How to Play Manouche

Manouche jazz, or gypsy jazz, requires an understanding of the elements of gypsy swing and jazz music. These two types of music combine to create a style of jazz manouche requiring substantial ability and technique on the part of the performers. Regardless of your instrument, jazz manouche requires an ability to keep up with quickly changing rhythms and extended melodies. Some basic guidelines for playing this style of music will greatly enhance your success.

Step 1 Learn to play swing style. This style of playing requires you to slightly increase the length of the first eighth note in a piece and shorten the second eighth note. For instance, a series of two eighth note played in swing style will sound like a dotted eighth followed by a 16th note.

Step 2 Develop the ability to improvise a musical line. Manouche music requires the ability to improvise based on a chord progression. Improve your ability to improvise by memorizing scales and keys; then practice creating melodies on the fly by practicing over a chord progression.

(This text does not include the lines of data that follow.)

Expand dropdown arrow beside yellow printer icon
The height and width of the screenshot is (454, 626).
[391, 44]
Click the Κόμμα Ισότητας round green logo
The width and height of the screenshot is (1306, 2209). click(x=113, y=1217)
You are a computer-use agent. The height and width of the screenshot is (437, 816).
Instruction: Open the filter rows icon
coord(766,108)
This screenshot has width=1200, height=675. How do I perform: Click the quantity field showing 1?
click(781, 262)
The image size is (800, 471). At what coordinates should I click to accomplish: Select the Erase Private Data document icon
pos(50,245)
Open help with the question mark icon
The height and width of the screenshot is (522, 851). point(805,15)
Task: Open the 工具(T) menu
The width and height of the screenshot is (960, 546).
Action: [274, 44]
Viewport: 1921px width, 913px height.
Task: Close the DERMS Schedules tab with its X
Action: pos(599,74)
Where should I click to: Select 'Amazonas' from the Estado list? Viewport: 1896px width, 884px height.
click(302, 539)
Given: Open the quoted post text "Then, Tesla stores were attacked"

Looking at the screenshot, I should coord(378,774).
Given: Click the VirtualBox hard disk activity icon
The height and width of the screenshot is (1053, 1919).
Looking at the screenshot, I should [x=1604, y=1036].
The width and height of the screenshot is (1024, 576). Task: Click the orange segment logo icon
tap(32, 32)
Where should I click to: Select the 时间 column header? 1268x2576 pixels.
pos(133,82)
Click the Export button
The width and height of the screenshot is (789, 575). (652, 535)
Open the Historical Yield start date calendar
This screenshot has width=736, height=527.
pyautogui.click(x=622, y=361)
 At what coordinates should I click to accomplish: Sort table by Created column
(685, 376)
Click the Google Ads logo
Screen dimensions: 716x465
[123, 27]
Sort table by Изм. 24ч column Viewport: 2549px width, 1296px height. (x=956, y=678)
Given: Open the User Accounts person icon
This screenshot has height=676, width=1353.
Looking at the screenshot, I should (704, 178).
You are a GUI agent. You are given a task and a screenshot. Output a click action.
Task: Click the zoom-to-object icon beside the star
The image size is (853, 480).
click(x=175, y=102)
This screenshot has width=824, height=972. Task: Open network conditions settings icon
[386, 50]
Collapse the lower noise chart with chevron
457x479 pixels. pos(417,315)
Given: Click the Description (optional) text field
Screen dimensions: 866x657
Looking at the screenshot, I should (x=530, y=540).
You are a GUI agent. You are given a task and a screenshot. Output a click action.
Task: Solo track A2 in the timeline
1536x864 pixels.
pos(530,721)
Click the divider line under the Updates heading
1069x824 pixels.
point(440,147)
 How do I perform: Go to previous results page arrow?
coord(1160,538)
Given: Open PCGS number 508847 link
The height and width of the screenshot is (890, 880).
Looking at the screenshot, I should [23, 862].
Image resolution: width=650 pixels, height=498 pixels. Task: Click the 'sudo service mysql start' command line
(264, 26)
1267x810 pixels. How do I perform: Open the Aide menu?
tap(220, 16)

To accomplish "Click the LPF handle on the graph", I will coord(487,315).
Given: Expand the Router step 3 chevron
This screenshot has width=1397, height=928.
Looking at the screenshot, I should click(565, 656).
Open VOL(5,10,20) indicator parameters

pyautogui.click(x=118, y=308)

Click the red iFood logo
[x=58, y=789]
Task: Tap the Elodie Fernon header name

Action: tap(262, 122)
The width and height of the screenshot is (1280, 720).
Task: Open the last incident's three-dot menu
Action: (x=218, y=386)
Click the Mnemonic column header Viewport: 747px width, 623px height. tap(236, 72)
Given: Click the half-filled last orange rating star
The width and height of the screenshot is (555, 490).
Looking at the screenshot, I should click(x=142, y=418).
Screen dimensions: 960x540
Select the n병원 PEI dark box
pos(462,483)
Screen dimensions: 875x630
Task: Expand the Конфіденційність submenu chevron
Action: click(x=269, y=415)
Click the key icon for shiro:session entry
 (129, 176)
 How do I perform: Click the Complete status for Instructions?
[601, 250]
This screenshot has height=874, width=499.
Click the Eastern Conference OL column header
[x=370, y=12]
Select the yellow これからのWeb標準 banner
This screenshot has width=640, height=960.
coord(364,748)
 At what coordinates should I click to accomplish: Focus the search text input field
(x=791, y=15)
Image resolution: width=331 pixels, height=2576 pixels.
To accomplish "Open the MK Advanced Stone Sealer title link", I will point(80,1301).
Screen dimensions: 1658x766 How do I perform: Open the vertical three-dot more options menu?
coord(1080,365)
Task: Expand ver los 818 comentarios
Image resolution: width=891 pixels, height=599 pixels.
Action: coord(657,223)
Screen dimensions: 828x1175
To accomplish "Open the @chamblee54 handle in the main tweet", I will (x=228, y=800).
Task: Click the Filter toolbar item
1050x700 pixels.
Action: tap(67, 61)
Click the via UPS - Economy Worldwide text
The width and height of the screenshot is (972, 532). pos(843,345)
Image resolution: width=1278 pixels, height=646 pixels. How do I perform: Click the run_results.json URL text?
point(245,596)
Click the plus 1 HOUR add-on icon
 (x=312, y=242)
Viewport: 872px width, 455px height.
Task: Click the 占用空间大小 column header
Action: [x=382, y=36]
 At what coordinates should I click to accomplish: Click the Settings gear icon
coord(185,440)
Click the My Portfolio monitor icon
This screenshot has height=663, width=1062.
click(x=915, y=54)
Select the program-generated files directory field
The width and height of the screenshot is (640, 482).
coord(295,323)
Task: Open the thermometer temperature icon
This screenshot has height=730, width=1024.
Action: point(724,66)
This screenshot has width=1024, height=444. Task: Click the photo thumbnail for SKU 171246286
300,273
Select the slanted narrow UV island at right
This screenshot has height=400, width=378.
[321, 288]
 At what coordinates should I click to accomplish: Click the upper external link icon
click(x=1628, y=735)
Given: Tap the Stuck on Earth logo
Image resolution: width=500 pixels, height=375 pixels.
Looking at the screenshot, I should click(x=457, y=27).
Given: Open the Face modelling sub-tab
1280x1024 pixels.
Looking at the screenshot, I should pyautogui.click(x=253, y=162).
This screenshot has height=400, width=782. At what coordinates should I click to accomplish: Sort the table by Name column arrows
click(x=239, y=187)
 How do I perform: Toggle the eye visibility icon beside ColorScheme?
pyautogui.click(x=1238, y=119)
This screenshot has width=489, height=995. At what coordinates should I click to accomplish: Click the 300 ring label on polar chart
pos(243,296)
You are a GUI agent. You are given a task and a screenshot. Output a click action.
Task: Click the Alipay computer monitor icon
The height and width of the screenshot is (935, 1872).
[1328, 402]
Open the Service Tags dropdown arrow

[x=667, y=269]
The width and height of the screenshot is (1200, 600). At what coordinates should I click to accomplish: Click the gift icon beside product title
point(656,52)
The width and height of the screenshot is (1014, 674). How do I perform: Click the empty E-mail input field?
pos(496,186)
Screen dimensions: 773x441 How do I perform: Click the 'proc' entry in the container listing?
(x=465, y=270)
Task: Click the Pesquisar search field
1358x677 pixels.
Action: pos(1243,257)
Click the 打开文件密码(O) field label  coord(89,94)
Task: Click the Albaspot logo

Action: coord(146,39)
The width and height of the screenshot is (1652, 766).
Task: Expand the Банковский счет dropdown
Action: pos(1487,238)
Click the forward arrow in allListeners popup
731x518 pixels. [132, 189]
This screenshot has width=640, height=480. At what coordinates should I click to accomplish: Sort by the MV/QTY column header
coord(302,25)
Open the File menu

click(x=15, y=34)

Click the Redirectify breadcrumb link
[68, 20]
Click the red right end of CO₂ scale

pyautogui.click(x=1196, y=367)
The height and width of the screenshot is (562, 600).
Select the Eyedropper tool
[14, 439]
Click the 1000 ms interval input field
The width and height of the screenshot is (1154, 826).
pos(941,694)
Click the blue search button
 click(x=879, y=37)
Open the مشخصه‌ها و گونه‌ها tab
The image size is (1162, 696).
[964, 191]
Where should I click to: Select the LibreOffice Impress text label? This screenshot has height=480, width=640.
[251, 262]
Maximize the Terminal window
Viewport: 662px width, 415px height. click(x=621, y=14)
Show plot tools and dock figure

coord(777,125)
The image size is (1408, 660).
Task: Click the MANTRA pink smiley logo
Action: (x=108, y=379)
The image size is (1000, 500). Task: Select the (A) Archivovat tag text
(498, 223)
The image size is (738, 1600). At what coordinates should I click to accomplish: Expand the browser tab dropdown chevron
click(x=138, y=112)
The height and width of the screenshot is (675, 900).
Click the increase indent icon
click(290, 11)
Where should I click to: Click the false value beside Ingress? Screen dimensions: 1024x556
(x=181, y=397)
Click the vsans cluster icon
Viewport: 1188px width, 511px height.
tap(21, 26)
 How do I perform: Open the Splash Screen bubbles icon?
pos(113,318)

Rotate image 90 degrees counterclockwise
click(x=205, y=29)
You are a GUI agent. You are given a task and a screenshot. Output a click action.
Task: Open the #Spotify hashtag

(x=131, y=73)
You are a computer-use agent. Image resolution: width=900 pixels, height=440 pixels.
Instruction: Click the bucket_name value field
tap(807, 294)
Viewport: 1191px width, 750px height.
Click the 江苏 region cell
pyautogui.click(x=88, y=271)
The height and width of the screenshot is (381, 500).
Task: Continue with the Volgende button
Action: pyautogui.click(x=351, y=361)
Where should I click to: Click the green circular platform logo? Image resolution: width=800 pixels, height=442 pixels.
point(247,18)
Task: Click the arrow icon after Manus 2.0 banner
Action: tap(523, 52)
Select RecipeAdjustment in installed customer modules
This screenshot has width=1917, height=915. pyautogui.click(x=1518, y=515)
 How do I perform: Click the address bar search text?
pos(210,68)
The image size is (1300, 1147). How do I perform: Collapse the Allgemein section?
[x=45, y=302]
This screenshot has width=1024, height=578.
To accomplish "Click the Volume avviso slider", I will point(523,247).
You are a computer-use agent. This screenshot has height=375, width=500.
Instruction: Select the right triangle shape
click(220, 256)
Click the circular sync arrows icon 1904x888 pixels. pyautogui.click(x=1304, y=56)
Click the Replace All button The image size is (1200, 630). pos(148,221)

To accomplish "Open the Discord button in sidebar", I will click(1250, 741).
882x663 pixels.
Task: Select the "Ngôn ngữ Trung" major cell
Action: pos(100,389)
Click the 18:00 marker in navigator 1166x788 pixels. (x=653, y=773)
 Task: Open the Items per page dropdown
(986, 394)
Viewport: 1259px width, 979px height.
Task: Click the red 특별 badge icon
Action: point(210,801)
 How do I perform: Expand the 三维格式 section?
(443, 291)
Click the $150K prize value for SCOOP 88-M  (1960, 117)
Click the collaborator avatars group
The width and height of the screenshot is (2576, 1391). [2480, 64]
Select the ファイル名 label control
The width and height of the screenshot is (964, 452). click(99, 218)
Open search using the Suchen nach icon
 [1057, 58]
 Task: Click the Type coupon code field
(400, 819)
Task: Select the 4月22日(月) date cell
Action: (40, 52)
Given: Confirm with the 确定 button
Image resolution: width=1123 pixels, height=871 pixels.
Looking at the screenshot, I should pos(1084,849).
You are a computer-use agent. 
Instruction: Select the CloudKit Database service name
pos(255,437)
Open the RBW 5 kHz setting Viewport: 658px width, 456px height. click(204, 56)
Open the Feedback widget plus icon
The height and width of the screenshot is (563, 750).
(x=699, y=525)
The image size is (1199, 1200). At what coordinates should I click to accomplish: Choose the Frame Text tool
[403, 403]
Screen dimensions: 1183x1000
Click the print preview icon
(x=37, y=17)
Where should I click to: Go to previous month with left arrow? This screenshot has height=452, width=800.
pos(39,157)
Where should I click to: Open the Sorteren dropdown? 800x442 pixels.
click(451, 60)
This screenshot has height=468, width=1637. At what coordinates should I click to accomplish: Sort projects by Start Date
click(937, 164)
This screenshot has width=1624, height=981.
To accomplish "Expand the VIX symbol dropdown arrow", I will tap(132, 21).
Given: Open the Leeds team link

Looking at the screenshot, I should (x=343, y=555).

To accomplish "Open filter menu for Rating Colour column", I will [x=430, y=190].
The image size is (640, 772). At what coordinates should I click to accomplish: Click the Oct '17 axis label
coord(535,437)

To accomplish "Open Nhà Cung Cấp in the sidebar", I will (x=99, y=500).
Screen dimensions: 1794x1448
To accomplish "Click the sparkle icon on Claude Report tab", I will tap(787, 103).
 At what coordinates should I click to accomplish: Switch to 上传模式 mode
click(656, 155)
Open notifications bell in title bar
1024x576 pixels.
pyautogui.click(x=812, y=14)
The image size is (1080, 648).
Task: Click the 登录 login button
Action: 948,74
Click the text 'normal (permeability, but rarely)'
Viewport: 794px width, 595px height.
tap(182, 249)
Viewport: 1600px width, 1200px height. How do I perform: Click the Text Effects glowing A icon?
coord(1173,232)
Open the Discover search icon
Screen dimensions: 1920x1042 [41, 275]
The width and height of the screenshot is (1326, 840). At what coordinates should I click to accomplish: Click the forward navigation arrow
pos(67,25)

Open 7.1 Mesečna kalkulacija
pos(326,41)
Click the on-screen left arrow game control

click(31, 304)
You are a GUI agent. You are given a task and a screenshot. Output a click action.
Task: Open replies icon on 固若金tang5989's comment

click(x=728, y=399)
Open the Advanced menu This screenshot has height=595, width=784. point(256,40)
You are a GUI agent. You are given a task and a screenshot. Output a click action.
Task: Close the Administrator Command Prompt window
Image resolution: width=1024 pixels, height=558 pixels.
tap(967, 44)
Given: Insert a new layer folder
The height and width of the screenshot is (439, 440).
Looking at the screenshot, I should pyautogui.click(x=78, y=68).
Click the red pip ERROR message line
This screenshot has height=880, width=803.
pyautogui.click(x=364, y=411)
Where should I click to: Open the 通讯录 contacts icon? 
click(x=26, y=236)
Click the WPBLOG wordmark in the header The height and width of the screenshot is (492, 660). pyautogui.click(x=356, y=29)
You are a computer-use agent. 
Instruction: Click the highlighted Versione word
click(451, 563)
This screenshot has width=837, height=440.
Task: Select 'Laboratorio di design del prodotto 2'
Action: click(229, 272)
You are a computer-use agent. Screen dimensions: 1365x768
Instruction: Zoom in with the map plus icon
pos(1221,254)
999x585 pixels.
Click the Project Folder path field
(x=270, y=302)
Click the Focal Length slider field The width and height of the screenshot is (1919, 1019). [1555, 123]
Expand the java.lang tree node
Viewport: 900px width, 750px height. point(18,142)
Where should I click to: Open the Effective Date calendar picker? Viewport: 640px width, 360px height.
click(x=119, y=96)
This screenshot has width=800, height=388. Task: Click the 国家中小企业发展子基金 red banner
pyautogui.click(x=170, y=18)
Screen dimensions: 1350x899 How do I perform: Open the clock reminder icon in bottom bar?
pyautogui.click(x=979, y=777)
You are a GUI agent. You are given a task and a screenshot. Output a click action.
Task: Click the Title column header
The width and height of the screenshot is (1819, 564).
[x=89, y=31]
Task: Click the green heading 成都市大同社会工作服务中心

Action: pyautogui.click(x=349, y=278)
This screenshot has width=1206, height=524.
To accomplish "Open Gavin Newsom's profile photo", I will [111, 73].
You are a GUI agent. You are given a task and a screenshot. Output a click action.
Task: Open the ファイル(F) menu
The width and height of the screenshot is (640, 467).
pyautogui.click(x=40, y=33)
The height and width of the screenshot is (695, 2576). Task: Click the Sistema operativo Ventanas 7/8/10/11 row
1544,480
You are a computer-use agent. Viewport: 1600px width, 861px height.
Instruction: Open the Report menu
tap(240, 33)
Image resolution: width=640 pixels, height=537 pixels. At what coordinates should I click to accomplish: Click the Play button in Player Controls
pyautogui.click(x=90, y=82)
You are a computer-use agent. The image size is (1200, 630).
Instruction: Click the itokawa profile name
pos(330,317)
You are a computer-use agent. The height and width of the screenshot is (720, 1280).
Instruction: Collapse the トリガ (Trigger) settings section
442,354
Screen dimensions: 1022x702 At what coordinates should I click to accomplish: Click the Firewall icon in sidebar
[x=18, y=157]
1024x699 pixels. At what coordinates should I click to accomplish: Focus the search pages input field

Step 3 Memorize chords that use only two or three pitches. Major and minor sixths intervals with ninths added are commonly used chords in manouche playing.

Step 4 Practice playing arpeggios to improve your ability to play manouche music; these techniques are used often and combined with various minor scales.

One big difference between traditional jazz and strict jazz manouche playing is the utilization of seventh chords. They rarely appear in manouche playing.